(MATERIAL PROVIDED):

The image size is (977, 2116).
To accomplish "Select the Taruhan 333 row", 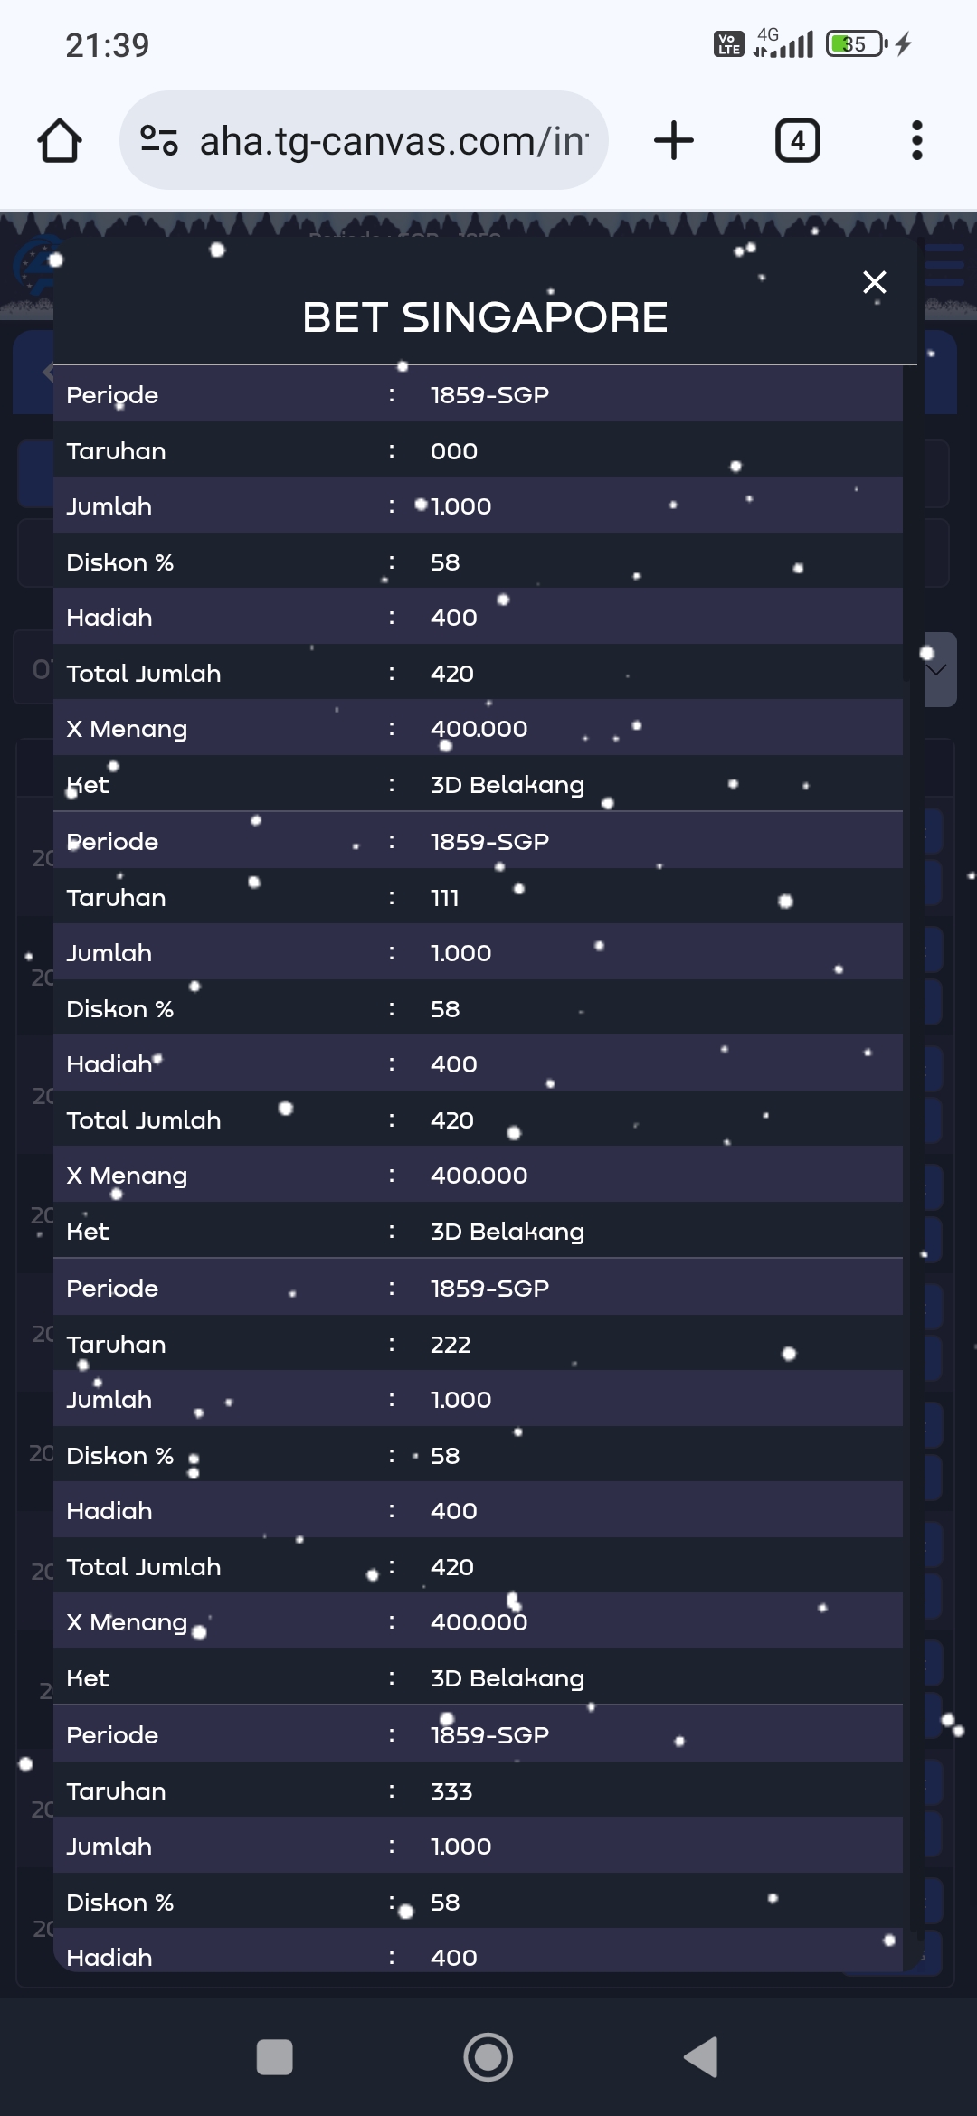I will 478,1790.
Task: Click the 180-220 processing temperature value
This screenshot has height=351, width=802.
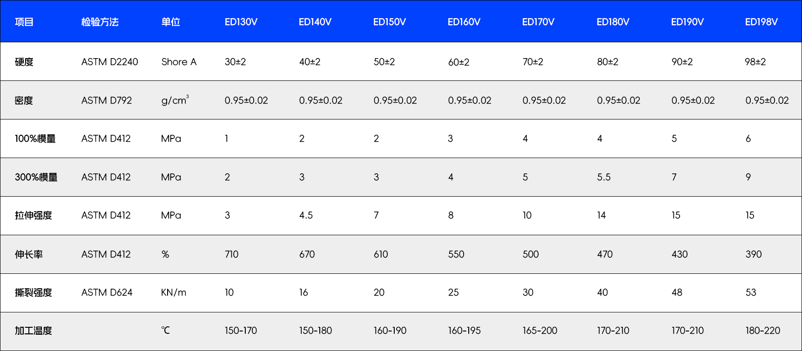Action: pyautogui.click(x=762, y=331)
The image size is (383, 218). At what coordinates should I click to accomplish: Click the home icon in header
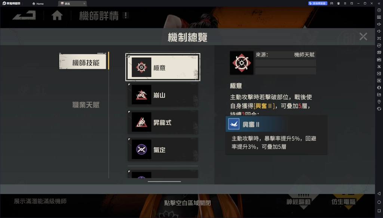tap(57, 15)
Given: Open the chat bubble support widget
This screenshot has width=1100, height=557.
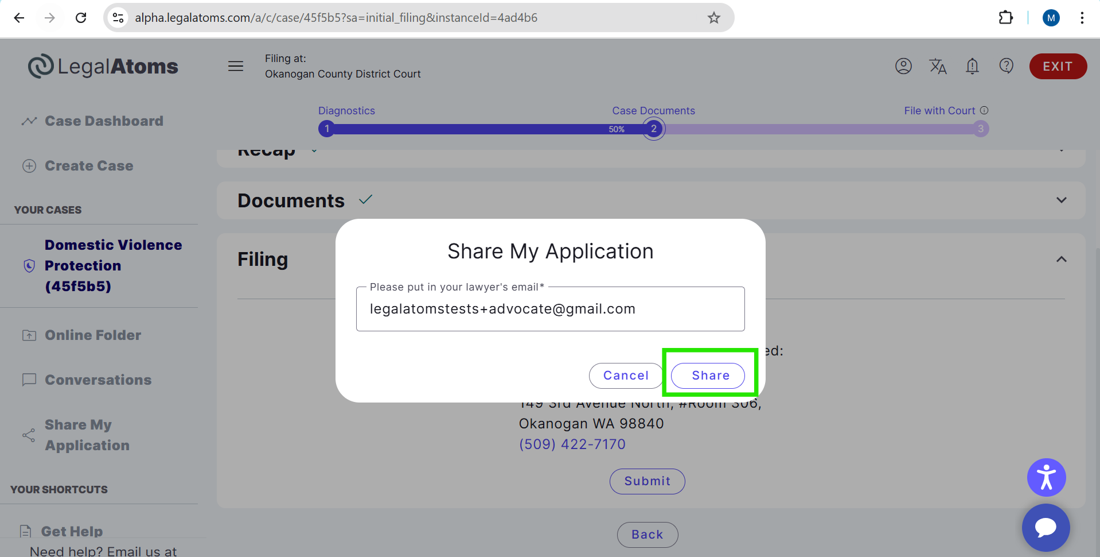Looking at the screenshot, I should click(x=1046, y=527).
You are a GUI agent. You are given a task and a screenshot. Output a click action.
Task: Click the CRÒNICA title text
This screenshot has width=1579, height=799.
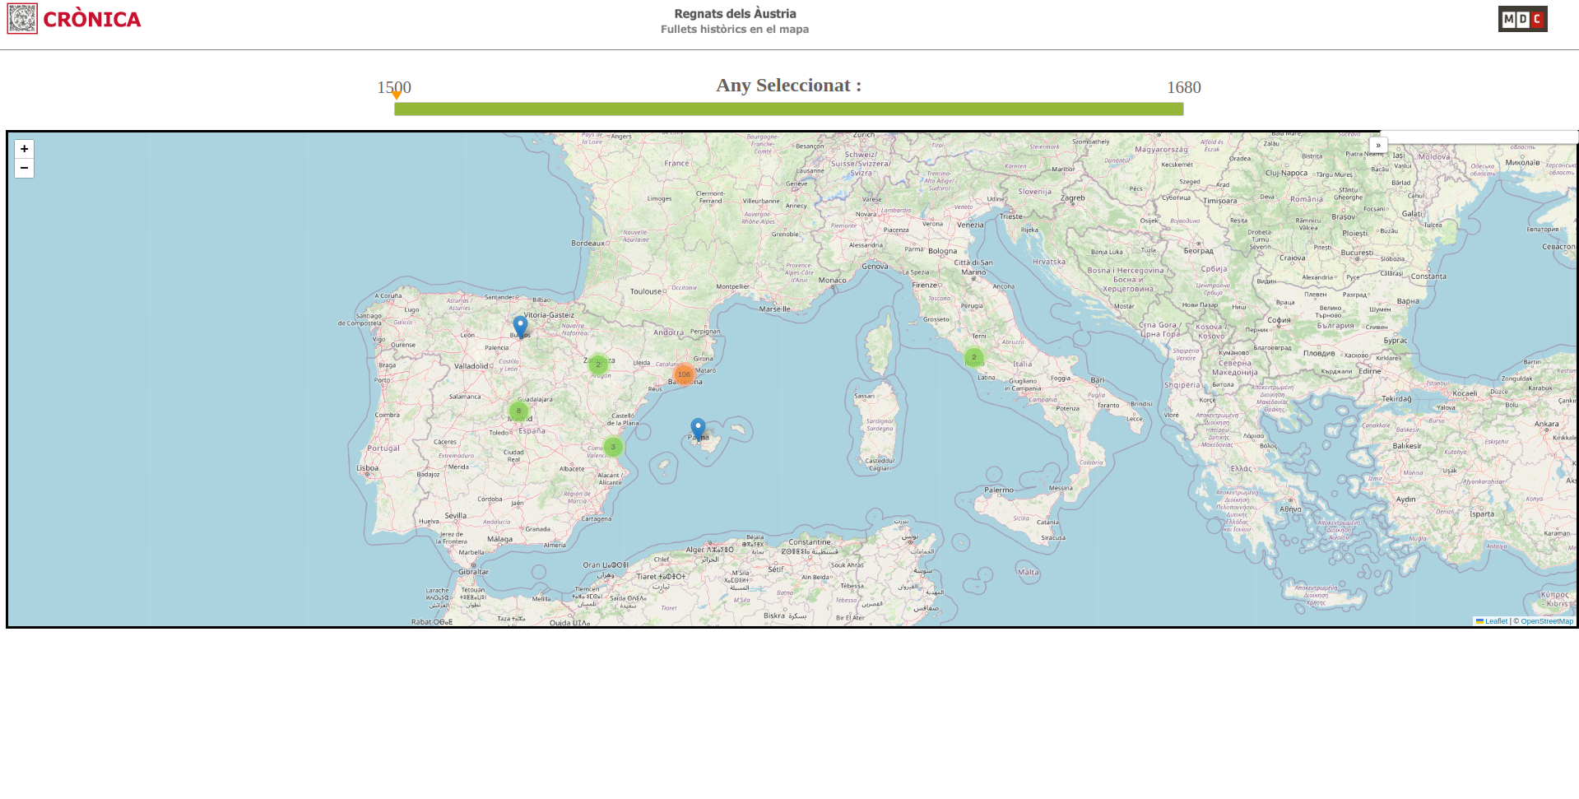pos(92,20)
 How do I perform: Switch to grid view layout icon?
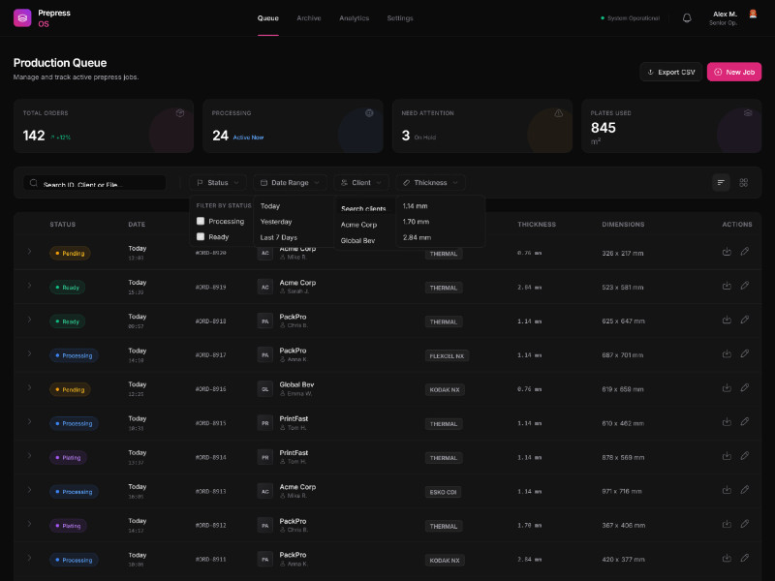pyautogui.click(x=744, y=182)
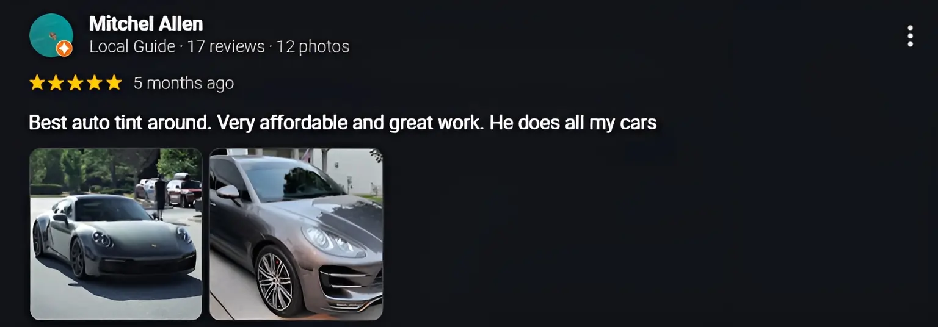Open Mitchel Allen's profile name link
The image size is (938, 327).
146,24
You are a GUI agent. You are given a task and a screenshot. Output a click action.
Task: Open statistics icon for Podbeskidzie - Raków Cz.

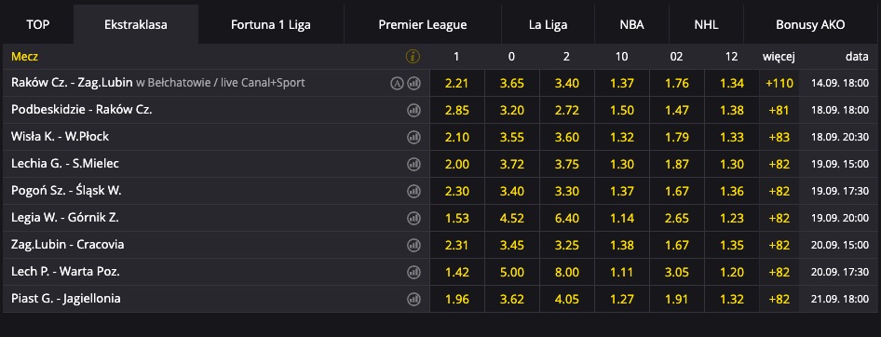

(EXERCISE AIM):
The answer must consist solely of the lines from the one with "This screenshot has width=1100, height=557." through the final line of the data, each reproduced exactly and with pictures omitted.

(RESULT FOR THIS TASK):
This screenshot has width=1100, height=557.
Looking at the screenshot, I should click(x=1046, y=527).
You are a GUI agent. You are given a task and a screenshot. Output a click action.
Task: Click the CRÒNICA title text
This screenshot has width=1579, height=799.
pos(92,20)
 How do I perform: Switch to grid view layout icon?
pyautogui.click(x=744, y=182)
Open Mitchel Allen's profile name link
The image size is (938, 327).
146,24
You are a GUI agent. You are given a task and a screenshot. Output a click action.
Task: Open statistics icon for Podbeskidzie - Raków Cz.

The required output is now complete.